Le 7 mai 2021, ces derniers ont appris, au détour de l’arrêté cité en référence, que le ministre de l’environnement autorisait la SCEA Polycultures à installer et exploiter un élevage industriel de 1844 porcs dans la commune de Taiarapu-Est sur le fondement :
1) du rapport du commissaire enquêteur enregistré sous le n° 262 DIREN/AR/ en date du 23 janvier 2019 ;
2) de l’avis du Maire de la commune de Taiarapu-Est enregistré sous le n° 310/DIREN/AR du 25 janvier 2019 ;
3) de l’avis du Maire de la commune de Taiarapu-Ouest enregistré sous le n° 1369/DIREN/AR du 29 mars 2019 ;
4) des avis de la Direction de l’agriculture enregistrés sous les n° 5582 DIREN/AR du 27 décembre 2018 et n° 3601 DIREN/AR du 10 septembre 2020 ;
5) des avis de la Direction de la biosécurité enregistrés sous les n° 2608 DIREN/AR du 21 juin 2019 et n° 1495 DIREN/AR du 4 mai 2020 et n° 5293 DIREN/AR du 3 décembre 2020 ;
6) de l’avis du centre d’hygiène et de la salubrité publique enregistré sous le n° 1721 DIREN/AR du 25 avril 2019 ;
7) des avis de la direction de la protection civile enregistrés sous les n° 2908 DIREN/AR du 5 juillet 2019 et n° 685 DIREN/AR du 18 février 2020 ;
8) des avis de la direction du travail enregistrés sous les n° 2301 DIREN/AR du 4juin 2019, n° 3874 DIREN/AR du 25 septembre 2020 et n°5300 DIREN/AR du 3 décembre 2020 ;
9) des mémoires de l’exploitant enregistrés sous les n° 5396 DIREN/AR du 25 novembre 2019, n° 4992 DIREN/AR du 24 novembre 2020 et n° 5344 DIREN/AR du 4 décembre 2020 ;
10) et de l’avis FAVORABLE de la commission des installations classées émis en sa séance du 8 décembre 2020.

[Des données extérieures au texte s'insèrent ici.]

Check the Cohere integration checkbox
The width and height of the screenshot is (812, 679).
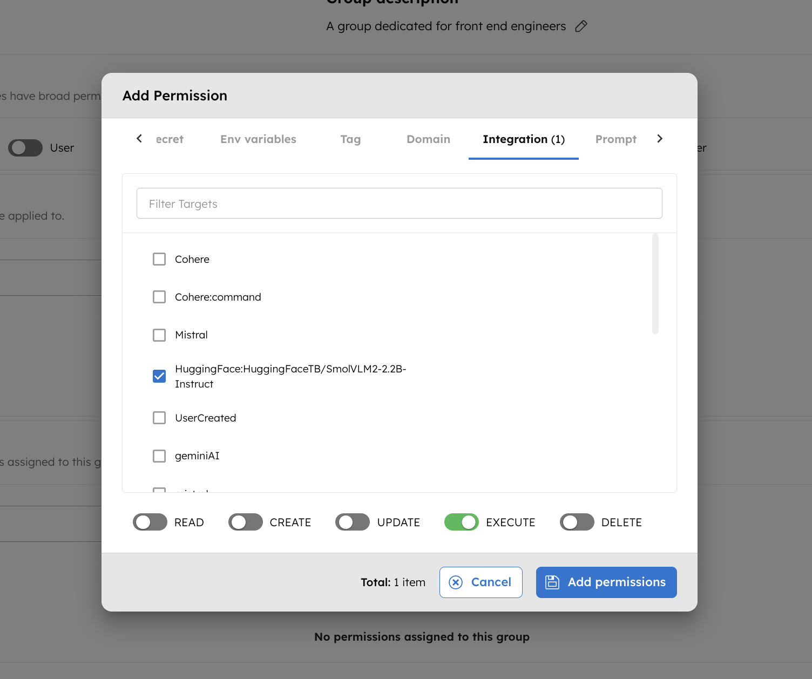[x=159, y=259]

Aussi, il me serait utile, pour ma parfaite information et celle de nos concitoyens, d’être instruite de la teneur de chacun des avis précédemment formulés par les services instructeurs et les municipalités concernées ; avis qui auront, in fine, permis l’installation de cette porcherie industrielle sur le plateau de Taravao.
Par ailleurs, je souhaiterais connaître le mesures prises par votre gouvernement pour remédier définitivement aux pollutions des eaux de mer de Mahaena, des embouchures des rivières de la Punaruu, de Tevaifaara située à Hitiaa o te ra, de la Mapuaura à Taiarapu-Est, et de Haumi à Moorea ; pollutions directement imputables à ces élevages qui ont été mises en exergue par le service de l’hygiène et de la salubrité publique dans son rapport public annuel.
Enfin, il me serait également agréable d’ être rendue destinataire du calendrier de réalisation des actions que votre gouvernement s’est engagé à mettre en œuvre dans le cadre du point 2.1 du schéma directeur de l’agriculture de notre pays.
Il concerne en particulier la gestion des effluents des élevages porcins à travers le recrutement d’un ingénieur spécialisé en zootechnique et conduite d’élevage porcin, la formalisation de missions d’échanges et de coopération régionale et l’estimation de la valeur des effluents et leur incorporation dans les analyses économiques.
Je forme le vœu que votre gouvernement ne reste plus sourd aux attentes de nos concitoyens qui aspirent à davantage de transparence dans les prises de décisions publiques et à une agriculture respectueuse de la santé de notre population, de notre environnement et de la condition animale.
Je vous prie d’agréer, Monsieur le président, l’expression de ma respectueuse considération.